▸ **TASK STATEMENT**: Go through the records line by line from the top and repeat each one exactly, ending with the line that contains "Home (287, 2417)".

Stored dataset items

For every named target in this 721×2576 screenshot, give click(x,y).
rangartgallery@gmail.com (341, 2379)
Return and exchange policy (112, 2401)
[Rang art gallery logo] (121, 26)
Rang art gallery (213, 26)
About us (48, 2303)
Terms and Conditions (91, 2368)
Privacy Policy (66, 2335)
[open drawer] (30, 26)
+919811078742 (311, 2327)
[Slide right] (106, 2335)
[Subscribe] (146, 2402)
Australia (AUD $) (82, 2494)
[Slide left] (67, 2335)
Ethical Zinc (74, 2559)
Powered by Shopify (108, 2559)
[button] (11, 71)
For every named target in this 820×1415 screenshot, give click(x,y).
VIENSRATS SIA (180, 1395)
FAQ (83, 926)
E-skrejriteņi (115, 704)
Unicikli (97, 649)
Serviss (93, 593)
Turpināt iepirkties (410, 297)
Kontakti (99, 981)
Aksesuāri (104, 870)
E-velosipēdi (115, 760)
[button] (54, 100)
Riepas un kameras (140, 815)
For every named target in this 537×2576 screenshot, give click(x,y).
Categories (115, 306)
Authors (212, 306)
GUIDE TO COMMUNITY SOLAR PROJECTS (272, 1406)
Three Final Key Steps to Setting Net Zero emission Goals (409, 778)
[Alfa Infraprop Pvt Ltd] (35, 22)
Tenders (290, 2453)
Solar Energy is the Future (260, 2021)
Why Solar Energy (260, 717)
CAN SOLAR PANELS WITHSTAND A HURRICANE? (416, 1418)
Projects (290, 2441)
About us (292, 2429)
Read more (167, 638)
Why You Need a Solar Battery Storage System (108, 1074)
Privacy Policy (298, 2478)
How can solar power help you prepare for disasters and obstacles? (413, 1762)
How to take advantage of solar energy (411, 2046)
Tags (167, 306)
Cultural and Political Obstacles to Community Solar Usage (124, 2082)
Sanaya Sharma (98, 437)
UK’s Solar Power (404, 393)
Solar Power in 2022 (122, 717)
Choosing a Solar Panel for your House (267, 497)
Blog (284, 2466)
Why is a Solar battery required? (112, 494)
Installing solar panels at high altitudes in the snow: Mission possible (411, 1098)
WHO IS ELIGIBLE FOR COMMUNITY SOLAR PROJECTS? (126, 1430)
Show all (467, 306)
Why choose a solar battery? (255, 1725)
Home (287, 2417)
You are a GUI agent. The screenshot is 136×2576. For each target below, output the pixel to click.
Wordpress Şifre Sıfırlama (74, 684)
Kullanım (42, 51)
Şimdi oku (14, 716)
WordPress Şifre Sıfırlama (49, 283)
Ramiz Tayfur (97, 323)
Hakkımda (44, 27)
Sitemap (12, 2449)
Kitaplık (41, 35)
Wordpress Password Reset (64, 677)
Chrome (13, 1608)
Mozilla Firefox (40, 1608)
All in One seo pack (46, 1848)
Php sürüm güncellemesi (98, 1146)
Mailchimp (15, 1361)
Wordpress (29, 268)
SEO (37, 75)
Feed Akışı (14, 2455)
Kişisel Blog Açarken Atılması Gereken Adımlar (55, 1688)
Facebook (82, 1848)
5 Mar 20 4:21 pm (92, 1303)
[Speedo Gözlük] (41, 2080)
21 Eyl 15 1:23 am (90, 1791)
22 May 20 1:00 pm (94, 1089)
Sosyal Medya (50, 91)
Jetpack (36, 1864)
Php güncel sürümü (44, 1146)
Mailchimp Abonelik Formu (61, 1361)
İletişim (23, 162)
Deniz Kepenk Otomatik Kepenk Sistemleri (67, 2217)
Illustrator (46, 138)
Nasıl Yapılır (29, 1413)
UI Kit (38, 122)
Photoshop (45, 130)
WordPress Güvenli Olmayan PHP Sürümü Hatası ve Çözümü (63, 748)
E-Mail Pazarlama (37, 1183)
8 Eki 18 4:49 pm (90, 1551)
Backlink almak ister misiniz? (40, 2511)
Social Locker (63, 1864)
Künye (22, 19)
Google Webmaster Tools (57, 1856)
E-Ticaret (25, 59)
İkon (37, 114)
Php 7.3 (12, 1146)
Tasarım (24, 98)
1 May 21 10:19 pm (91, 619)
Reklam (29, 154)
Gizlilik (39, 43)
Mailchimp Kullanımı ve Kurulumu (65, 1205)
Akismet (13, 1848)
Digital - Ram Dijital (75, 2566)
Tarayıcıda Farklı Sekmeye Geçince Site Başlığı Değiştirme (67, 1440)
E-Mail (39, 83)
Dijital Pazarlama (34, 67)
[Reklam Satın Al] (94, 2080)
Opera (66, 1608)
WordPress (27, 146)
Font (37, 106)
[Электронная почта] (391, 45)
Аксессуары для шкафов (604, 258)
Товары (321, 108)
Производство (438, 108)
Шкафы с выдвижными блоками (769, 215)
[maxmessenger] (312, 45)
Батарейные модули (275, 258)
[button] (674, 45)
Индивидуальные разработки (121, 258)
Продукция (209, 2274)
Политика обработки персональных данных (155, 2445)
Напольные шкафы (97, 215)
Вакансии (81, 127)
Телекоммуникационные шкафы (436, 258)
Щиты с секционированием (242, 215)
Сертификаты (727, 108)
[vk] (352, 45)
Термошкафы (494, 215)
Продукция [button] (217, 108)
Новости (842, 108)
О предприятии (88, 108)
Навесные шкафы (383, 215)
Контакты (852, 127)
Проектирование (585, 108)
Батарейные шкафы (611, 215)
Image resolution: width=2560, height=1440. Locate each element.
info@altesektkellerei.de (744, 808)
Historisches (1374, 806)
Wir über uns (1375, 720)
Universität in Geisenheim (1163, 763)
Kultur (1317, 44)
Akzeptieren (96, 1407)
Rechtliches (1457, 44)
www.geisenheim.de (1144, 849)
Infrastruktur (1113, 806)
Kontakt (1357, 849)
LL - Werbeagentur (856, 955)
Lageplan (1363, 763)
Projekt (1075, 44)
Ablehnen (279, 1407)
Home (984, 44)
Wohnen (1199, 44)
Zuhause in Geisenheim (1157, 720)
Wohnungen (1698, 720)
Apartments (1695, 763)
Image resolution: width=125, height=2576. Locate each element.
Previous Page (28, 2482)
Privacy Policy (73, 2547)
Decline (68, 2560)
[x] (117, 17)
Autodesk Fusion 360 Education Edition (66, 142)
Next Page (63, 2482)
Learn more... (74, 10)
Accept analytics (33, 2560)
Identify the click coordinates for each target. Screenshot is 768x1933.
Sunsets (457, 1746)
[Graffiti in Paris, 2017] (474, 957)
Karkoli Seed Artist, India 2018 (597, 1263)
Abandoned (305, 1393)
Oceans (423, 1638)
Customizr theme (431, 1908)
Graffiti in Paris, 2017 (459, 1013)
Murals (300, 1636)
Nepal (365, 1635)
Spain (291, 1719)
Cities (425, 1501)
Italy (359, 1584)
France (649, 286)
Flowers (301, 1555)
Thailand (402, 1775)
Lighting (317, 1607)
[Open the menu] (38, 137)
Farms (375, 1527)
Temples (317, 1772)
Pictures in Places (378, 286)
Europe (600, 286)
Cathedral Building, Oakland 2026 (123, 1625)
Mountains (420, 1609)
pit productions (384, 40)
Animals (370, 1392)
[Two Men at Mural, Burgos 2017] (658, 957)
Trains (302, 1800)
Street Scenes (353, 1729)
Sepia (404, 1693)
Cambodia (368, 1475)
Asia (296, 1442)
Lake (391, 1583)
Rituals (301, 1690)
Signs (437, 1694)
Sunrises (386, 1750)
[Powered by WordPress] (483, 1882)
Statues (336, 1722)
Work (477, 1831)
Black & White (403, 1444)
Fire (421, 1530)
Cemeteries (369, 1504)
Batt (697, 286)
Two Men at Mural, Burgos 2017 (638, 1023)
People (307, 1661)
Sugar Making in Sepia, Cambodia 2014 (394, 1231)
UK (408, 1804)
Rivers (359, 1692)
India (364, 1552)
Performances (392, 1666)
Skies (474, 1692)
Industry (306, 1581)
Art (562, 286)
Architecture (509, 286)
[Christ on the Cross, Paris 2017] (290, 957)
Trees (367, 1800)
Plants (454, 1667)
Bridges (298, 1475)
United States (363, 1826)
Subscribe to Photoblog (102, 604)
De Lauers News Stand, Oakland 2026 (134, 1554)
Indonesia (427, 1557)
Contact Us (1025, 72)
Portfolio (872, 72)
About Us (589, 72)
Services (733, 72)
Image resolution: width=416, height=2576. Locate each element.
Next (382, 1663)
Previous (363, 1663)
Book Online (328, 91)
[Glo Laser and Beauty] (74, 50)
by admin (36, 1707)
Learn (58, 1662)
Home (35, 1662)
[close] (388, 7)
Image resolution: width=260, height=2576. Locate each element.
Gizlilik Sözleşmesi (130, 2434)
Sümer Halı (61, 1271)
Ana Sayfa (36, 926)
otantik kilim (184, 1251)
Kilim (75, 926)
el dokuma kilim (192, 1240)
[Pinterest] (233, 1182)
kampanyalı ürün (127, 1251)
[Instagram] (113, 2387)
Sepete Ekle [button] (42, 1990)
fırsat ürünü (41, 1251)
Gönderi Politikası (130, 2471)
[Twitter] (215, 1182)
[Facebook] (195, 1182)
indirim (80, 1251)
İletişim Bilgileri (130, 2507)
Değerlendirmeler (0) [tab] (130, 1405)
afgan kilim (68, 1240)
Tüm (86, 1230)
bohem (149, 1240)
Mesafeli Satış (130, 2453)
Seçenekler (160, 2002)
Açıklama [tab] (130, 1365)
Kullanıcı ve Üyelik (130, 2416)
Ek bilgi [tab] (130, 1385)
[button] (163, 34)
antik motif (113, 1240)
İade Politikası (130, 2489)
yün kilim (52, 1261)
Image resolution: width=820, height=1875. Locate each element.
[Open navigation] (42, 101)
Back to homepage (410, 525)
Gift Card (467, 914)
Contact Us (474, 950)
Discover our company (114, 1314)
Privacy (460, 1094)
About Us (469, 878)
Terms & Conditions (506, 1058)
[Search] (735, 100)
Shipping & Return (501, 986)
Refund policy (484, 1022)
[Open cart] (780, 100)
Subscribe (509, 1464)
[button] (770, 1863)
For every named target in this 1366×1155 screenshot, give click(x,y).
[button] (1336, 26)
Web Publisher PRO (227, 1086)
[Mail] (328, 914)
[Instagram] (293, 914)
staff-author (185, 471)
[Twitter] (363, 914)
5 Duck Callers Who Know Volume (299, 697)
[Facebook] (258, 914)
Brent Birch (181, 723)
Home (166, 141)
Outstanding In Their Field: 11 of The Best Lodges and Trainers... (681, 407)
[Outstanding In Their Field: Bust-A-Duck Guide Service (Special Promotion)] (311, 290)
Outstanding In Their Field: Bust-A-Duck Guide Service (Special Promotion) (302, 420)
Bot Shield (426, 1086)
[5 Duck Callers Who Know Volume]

▸ **WRITTEN ANSWER**:
For every named target in this 721×2576 screenshot, give click(x,y).
rangartgallery@gmail.com (341, 2379)
Return and exchange policy (112, 2401)
[Rang art gallery logo] (121, 26)
Rang art gallery (213, 26)
About us (48, 2303)
Terms and Conditions (91, 2368)
Privacy Policy (66, 2335)
[open drawer] (30, 26)
+919811078742 (311, 2327)
[Slide right] (106, 2335)
[Subscribe] (146, 2402)
Australia (AUD $) (82, 2494)
[Slide left] (67, 2335)
Ethical Zinc (74, 2559)
Powered by Shopify (108, 2559)
[button] (11, 71)
For every named target in this 820×1415 screenshot, give click(x,y).
VIENSRATS SIA (180, 1395)
FAQ (83, 926)
E-skrejriteņi (115, 704)
Unicikli (97, 649)
Serviss (93, 593)
Turpināt iepirkties (410, 297)
Kontakti (99, 981)
Aksesuāri (104, 870)
E-velosipēdi (115, 760)
[button] (54, 100)
Riepas un kameras (140, 815)
For every named target in this 537×2576 screenshot, give click(x,y).
Categories (115, 306)
Authors (212, 306)
GUIDE TO COMMUNITY SOLAR PROJECTS (272, 1406)
Three Final Key Steps to Setting Net Zero emission Goals (409, 778)
[Alfa Infraprop Pvt Ltd] (35, 22)
Tenders (290, 2453)
Solar Energy is the Future (260, 2021)
Why Solar Energy (260, 717)
CAN SOLAR PANELS WITHSTAND A HURRICANE? (416, 1418)
Projects (290, 2441)
About us (292, 2429)
Read more (167, 638)
Why You Need a Solar Battery Storage System (108, 1074)
Privacy Policy (298, 2478)
How can solar power help you prepare for disasters and obstacles? (413, 1762)
How to take advantage of solar energy (411, 2046)
Tags (167, 306)
Cultural and Political Obstacles to Community Solar Usage (124, 2082)
Sanaya Sharma (98, 437)
UK’s Solar Power (404, 393)
Solar Power in 2022 (122, 717)
Choosing a Solar Panel for your House (267, 497)
Blog (284, 2466)
Why is a Solar battery required? (112, 494)
Installing solar panels at high altitudes in the snow: Mission possible (411, 1098)
WHO IS ELIGIBLE FOR COMMUNITY SOLAR PROJECTS? (126, 1430)
Show all (467, 306)
Why choose a solar battery? (255, 1725)
Home (287, 2417)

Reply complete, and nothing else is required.